• _WORK TO COMPLETE_:
Using the talk on automating operating system benchmarks, answer each question below.
(a) How many hours did the speaker drive to meet the team?
(b) How many operating systems did the first benchmark task grow to?
(c) How many pages was the HTML output from the benchmark run on the Windows 11 machine?

• _SOURCE_:
Awesome. Hi everyone. I'm Adam. I'm a security consultant beside the CX and X software dev and I'm also a for graduate from University of Plymouth. Today I'm going to talk about scripts and streamline our processes. Um I'm going to be focusing on scripts I wrote to save me going ming benchmarks for um operating systems. I just left my role as a software engineer and I was dipping my toe into professional pentesting for the first time. I drove 4 hours to go meet the team and get up to speed. My first task was supposed to be straightforward as just a benchmark of operating systems. A couple a couple turned into seven. And I realized that doing this manually,
sifting through the outputs, checking baselines and formatting was going to take me days. At one point I even had hot keys set up on my numpad just so I could apply the formatting properly. Um, and even then it took me a while. So, yeah, I was just becoming ridiculous. Um, coding's always been something I'm passionate about. For me, it's just really digging your teeth into a problem and finding ways to automate it and solve it. Um, and that's also what drew me to pentesting is just out of that that problem solving mindset. Um, so I saw in that from the outputs we got something that could be automated. My first approach was just to take the
HTML that came out, try and pass it like guess how failing client is. From that it was it was fine. It wasn't client ready. It didn't look very good, but it did give you a list of everything that failed. Um, from there I went down the rabbit hole. I was merging formats, fixing mismatches, and debugging till 4:00 a.m. Um, as a result, I was actually quite happy with, as you'll see. Um, it took what would have been days of work and compressed it into seconds. and more importantly it was something polished and repeatable. [Music] So what are we actually going to cover? Um yeah so I want to break it down into what uh what are the benchmarks the
actual logic um of it um how we solve those problems and what the challenges were here. Um we'll be actually go through actual run through of the demo. So it'll be what we uh what we'll be looking at beforehand. Um how does it run? And then we get to see the useful app that I slave so much on afterwards. Um I'm looking forward. So it's not it's definitely not perfect. I think this is the thing with scripting is like there's always there's always changes, especially if you want to try and bring it to a larger audience. Um but yeah, there are there are bits in there that's reusable. There are bits worth improving. And I think there's always
there's always next steps to look forward to. So what's what's actually the problem? Um so this is as you can see here this is this is part of an output. Um they're they're really good but they are they are a lot to see through. I ran a benchmark on my Windows 11 machine Thursday night and they gave me a 300page um HTML output that I I had the joy of running through um and that is it's a lot. It's really good but again it's not super consistent. Um yes, you can get um benchmark outputs in different formats like uh HTML and spreadsheets and JSON. Um and each of them by themselves um are actually pretty usable and you can do a lot with
them. But when you start trying to compare them to each other, you'll notice internal inconsistencies which make trying to action them programmatically um a lot harder as we'll see later. And that's where a lot of the challenges came up with this. Um, so yeah, we could have we could have done this if we wanted to do it manually just using the HTML. Um, but it's it's going to take ages and we're going to be formatting for days and we're not we're not going to bring any sort of value to it. So I much rather try and find a way that we can automate it and spend that time actually trying to provide insights into what we provided.

Stored dataset items
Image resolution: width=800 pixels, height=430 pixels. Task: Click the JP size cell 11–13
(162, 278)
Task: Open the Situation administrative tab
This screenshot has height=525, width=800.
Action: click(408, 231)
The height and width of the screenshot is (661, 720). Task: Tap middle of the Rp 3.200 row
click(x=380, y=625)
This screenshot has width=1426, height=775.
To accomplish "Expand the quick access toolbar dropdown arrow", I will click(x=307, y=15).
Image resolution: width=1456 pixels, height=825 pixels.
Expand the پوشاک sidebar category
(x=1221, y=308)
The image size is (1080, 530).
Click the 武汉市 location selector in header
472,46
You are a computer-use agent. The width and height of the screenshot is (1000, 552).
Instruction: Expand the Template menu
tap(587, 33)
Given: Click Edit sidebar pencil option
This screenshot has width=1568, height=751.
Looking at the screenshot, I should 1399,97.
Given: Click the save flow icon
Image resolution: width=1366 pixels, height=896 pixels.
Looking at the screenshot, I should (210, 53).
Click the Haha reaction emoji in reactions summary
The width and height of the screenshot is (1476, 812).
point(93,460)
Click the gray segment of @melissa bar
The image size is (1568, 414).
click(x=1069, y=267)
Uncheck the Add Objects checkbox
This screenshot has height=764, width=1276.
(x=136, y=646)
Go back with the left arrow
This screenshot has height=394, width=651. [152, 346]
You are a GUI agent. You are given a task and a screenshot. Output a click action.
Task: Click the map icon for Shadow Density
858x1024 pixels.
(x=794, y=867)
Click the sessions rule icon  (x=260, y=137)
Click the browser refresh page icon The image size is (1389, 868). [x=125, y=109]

• _TASK RESPONSE_:
(a) 4 hours
(b) Seven
(c) 300 pages